To answer our research questions, we will compute the counts of publications and journals for both disciplines and countries using the method counts() of the CountsProcessor class. This method will take in input either the country or the discipline dictionary created in the previous step ( 2.1, 2.3 ) and the label to set as the first column value in the final dataset .

The method iterates over the dictionary keys to filter the first output DataFrame ( SSH_Publications_in_OC_Meta_and_Open_Access_status.csv ) according to journals in the list specified as value, then it stores the length of the filtered DataFrame as the count of the journals . Lastly, it sums all the values in the column Publications_in_venue to calculate the count of publications.

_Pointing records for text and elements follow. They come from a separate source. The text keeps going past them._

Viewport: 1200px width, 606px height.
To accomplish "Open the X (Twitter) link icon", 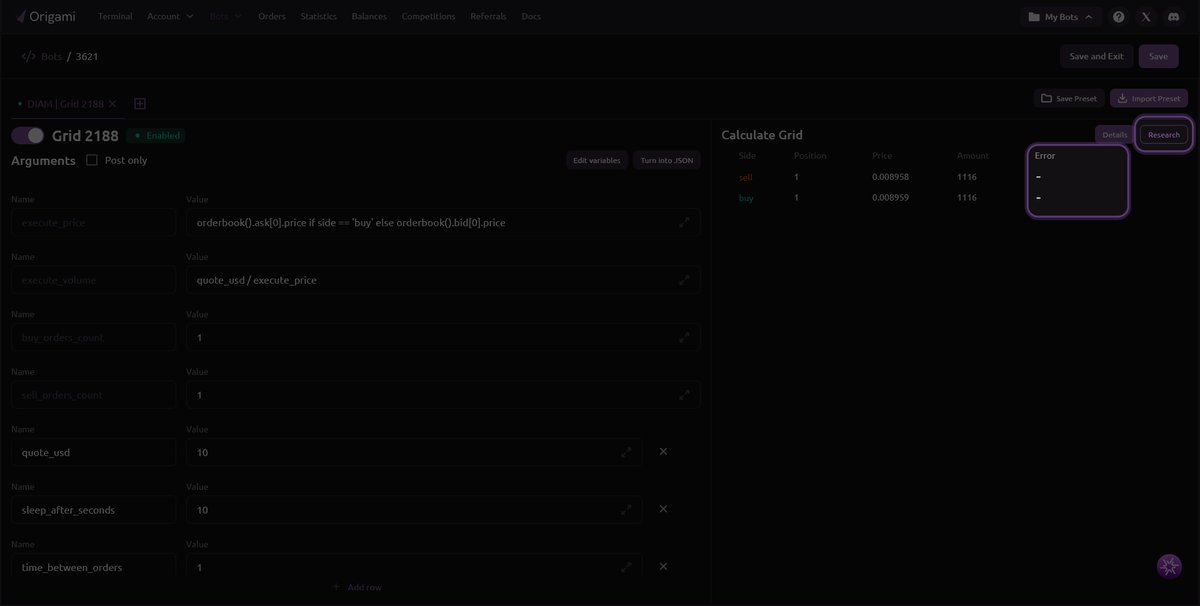I will point(1146,17).
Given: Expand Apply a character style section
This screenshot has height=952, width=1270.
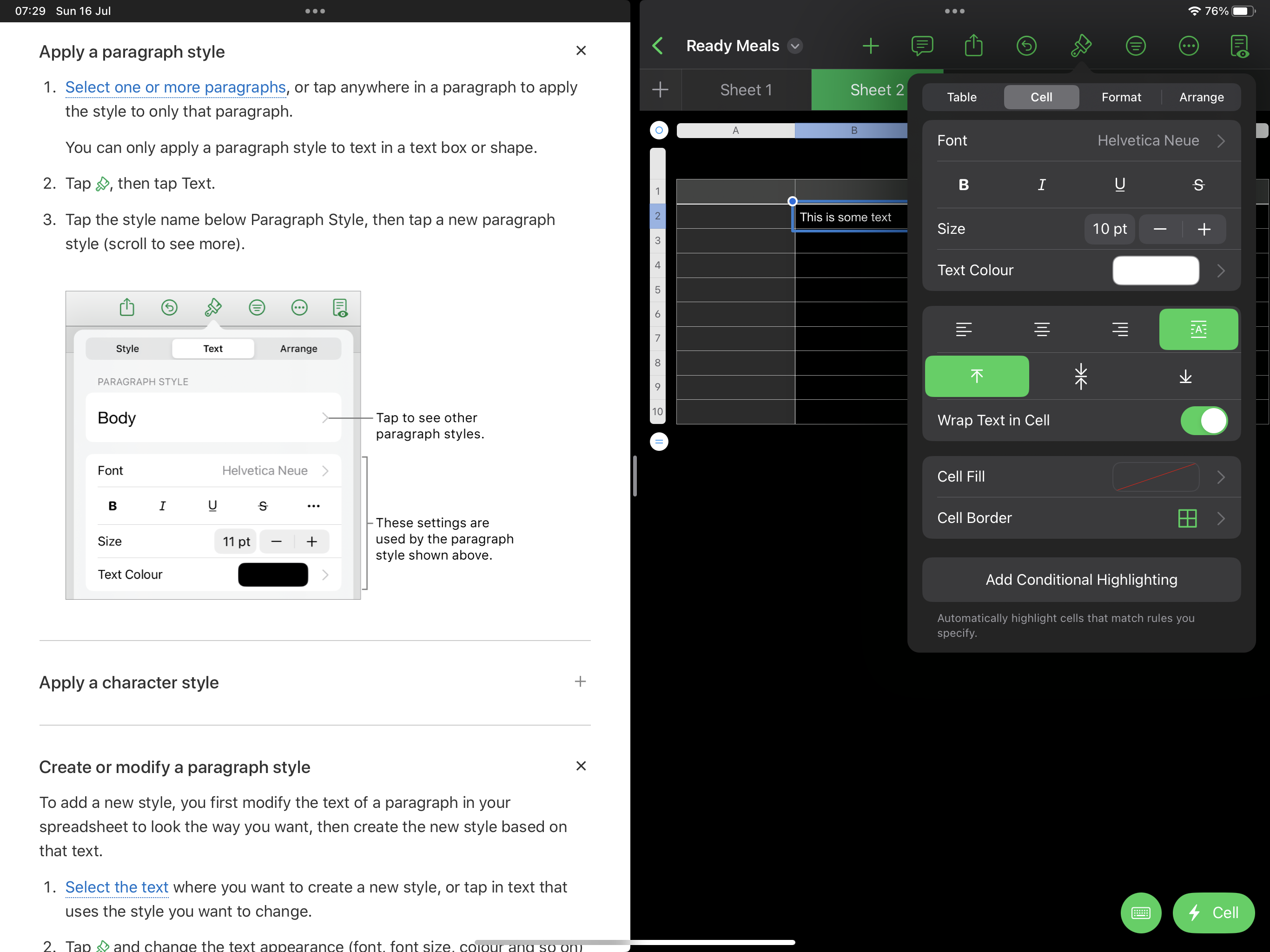Looking at the screenshot, I should point(580,682).
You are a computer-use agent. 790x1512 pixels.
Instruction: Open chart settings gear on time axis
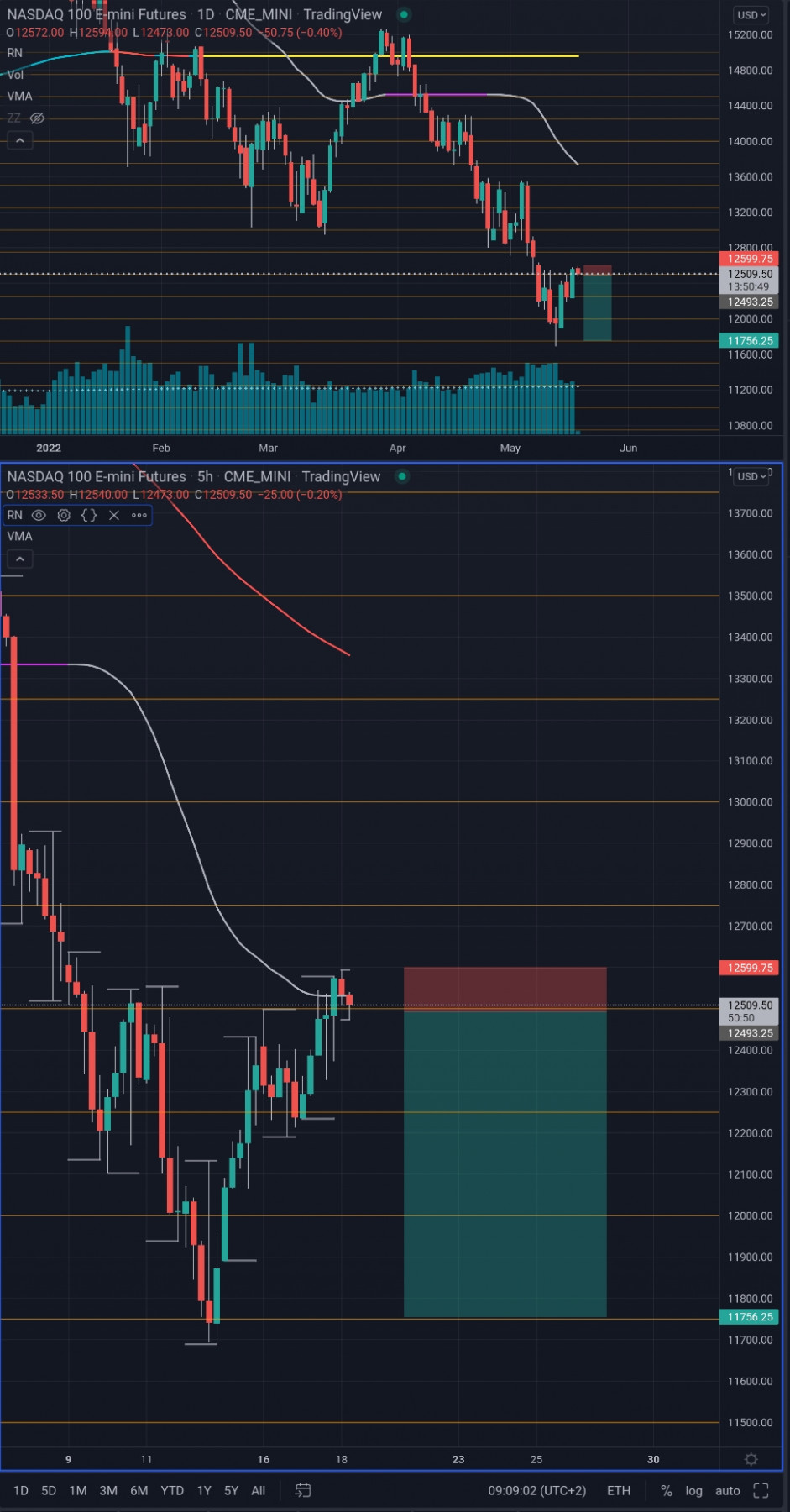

About our research question "How many of the SSH journals are available in Open Access according to the data in DOAJ?": we will simply count the rows that have a " TRUE " value in the Open Access column of SSH_Publications_in_OC_Meta_and_Open_Access_status.csv

Visualize results

For each visualization, we use Python libraries like Matplotlib, Seaborn, Plotly to create the bar and pie charts and map, as follow:

a bar plot that visualizes the number of publications for different disciplines. Each discipline is represented by a bar, and the height of the bar corresponds to the publication count. The plot also includes axis labels, a title, and gridlines on the x-axis. The colors used for the bars are defined in the colors list.
a horizontal bar chart that shows the top 30 countries ranked by their journal count. Each country is represented by a bar, and the length of the bar corresponds to the journal count.
a horizontal bar chart that shows the last 30 countries ranked by their journal count. Each country is represented by a bar, and the length of the bar corresponds to the journal count.
a horizontal bar chart that shows the top 30 countries ranked by their publication count. Each country is represented by a bar, and the length of the bar corresponds to the publication count.
a horizontal bar chart that shows the last 30 countries ranked by their publication count. Each country is represented by a bar, and the length of the bar corresponds to the publication count.
a pie chart that illustrates the percentage of ERIH Plus journals that are covered in OpenCitations Meta and the percentage that are not covered. The chart includes labels for each section showing the coverage status and the corresponding percentage.
a pie chart that represents the distribution of the 'Open Access' categories. Each category is represented by a slice of the pie, and the size of each slice corresponds to the count or percentage of occurrences.
a choropleth representation of the publications by country. Each country is filled with a color based on its publication count, as specified by the 'Publication_count' column. Hovering over a country shows its name and additional information.